Convert the raw Wikidata5M entity files into standardized files for entity IDs, names, and descriptions:

tkg standardize-wikidata5m-entity-files-cli \
  --entity-names-source-path wikidata5m/wikidata5m_entity.txt \
  --entity-descriptions-source-path wikidata5m/wikidata5m_text.txt \
  --entity-id-save-path wikidata5m_tkg/entity_ids.txt \
  --entity-id2name-save-path wikidata5m_tkg/entity_id2name.json \
  --entity-id2description-save-path wikidata5m_tkg/entity_id2description.json

This will generate: - wikidata5m_tkg/entity_ids.txt - wikidata5m_tkg/entity_id2name.json - wikidata5m_tkg/entity_id2description.json


3. Standardize Relation File

Convert the raw Wikidata5M relations file into a standardized JSON mapping:

tkg standardize-wikidata5m-relation-file-cli \
  --relations-source-path wikidata5m/wikidata5m_relation.txt \
  --relation-id2name-save-path wikidata5m_tkg/relation_id2name.json

This will generate: - wikidata5m_tkg/relation_id2name.json


4. Fill Missing Entity Names/Descriptions (Optional)

If you want to ensure that every entity has both a name and a description, fill missing entries with a placeholder:

tkg fill-missing-entries-cli \
  --entity-id2name-source-path wikidata5m_tkg/entity_id2name.json \
  --entity-id2description-source-path wikidata5m_tkg/entity_id2description.json \
  --entity-id2name-save-path wikidata5m_tkg/filled_entity_id2name.json \
  --entity-id2description-save-path wikidata5m_tkg/filled_entity_id2description.json \
  --place-holder-character "-"

5. Truncate Descriptions (Optional, for model compatibility)

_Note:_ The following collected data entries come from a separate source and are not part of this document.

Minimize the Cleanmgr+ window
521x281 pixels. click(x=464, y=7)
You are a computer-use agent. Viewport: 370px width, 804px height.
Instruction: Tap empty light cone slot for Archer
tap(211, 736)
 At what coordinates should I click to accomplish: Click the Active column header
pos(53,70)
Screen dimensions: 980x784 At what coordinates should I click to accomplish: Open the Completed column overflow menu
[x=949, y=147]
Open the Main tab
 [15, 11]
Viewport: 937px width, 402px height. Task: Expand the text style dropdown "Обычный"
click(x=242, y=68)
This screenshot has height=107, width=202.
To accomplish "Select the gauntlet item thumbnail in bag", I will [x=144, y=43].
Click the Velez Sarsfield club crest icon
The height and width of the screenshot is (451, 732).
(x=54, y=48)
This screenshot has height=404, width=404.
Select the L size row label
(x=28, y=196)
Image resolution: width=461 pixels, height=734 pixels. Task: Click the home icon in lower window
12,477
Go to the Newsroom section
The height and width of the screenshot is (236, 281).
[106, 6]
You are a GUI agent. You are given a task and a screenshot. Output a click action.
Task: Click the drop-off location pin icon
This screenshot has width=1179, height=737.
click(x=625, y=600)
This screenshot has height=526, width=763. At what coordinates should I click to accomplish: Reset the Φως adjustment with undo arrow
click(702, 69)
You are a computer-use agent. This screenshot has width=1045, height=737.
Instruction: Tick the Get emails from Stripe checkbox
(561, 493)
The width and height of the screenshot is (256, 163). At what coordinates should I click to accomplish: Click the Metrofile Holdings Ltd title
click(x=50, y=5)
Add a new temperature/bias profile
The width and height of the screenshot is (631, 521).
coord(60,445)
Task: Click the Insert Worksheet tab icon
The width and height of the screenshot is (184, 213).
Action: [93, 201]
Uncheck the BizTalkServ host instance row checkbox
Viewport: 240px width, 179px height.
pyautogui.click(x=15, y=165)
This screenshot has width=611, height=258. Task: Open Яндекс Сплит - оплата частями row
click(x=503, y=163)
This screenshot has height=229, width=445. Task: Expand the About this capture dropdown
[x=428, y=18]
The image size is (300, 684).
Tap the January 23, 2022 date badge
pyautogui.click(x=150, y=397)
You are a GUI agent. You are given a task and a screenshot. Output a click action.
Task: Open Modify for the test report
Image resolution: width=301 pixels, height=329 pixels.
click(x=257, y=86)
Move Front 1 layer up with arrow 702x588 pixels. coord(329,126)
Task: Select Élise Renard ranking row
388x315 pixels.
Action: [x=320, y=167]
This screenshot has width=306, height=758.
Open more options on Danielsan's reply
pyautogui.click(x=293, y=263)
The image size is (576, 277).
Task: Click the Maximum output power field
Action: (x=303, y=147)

To ensure descriptions fit within a model's token limit (e.g., 50 tokens for SimKGC), run:

tkg truncate-description-cli \
  gpt2 \
  --entity-id2description-source-path wikidata5m_tkg/filled_entity_id2description.json \
  --entity-id2description-save-path wikidata5m_tkg/truncated_entity_id2description.json \
  --truncate-tokens 50

6. Load the Processed Data in Python

You can now load the processed Wikidata5M files using the load_tkg_from_files utility:

from deer_dataset_manager.tkg_io import load_tkg_from_files

entity_id2name_source_path = "wikidata5m_tkg/filled_entity_id2name.json"  # Dict[str, str]
entity_id2description_source_path = "wikidata5m_tkg/truncated_entity_id2description.json" # Dict[str, str]
relation_id2name_source_path = "wikidata5m_tkg/relation_id2name.json" # Dict[str, str]

textual_wikidata5m_kg = load_tkg_from_files(
    entity_id2name_source_path,
    entity_id2description_source_path,
    relation_id2name_source_path,
)

Notes

  • It picks the first name out of list of names provided in the original Wikidata5M files for the entity names as well as relation names.
  • All CLI commands support custom input/output paths for flexible workflows.
  • You can skip steps 4 and 5 if your data is already complete and within token limits.
  • For more details, see the main documentation or run tkg --help.